What is being asked: Copy each line of the entries that contains the word "text".

Data extracts:
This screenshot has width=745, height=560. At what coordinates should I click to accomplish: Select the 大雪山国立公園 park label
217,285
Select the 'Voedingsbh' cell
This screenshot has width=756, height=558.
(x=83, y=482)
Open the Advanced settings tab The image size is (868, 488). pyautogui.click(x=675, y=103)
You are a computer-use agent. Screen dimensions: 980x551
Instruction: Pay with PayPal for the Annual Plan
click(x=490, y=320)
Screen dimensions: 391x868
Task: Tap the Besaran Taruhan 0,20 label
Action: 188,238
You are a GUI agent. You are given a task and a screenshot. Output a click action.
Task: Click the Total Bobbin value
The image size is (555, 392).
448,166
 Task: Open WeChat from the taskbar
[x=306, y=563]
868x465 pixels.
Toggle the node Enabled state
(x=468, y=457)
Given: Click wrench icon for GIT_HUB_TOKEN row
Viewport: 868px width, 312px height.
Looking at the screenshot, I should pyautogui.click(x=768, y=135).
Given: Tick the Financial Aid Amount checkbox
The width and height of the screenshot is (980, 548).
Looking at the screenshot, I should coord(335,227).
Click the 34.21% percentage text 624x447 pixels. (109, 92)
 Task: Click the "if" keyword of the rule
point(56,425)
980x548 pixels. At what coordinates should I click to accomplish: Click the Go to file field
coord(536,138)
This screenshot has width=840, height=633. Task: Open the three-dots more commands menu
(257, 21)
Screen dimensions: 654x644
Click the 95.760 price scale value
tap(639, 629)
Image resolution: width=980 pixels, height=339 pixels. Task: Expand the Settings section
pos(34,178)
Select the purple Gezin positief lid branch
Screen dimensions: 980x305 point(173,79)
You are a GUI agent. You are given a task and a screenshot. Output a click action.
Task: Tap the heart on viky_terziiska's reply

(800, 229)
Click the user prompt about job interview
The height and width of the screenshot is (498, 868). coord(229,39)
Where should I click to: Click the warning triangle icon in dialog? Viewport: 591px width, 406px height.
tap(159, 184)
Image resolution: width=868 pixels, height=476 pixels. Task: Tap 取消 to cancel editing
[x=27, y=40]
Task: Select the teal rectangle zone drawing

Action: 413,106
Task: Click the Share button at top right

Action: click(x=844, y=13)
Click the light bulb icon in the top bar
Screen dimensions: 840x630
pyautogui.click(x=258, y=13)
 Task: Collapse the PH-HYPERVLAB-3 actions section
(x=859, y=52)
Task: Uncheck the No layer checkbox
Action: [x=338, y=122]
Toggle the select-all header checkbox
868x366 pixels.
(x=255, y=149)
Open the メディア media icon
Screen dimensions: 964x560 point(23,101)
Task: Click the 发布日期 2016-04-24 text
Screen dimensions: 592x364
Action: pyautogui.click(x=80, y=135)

Result of the exercise:
Click the 34.21% percentage text 624x447 pixels. (109, 92)
Task: Click the 发布日期 2016-04-24 text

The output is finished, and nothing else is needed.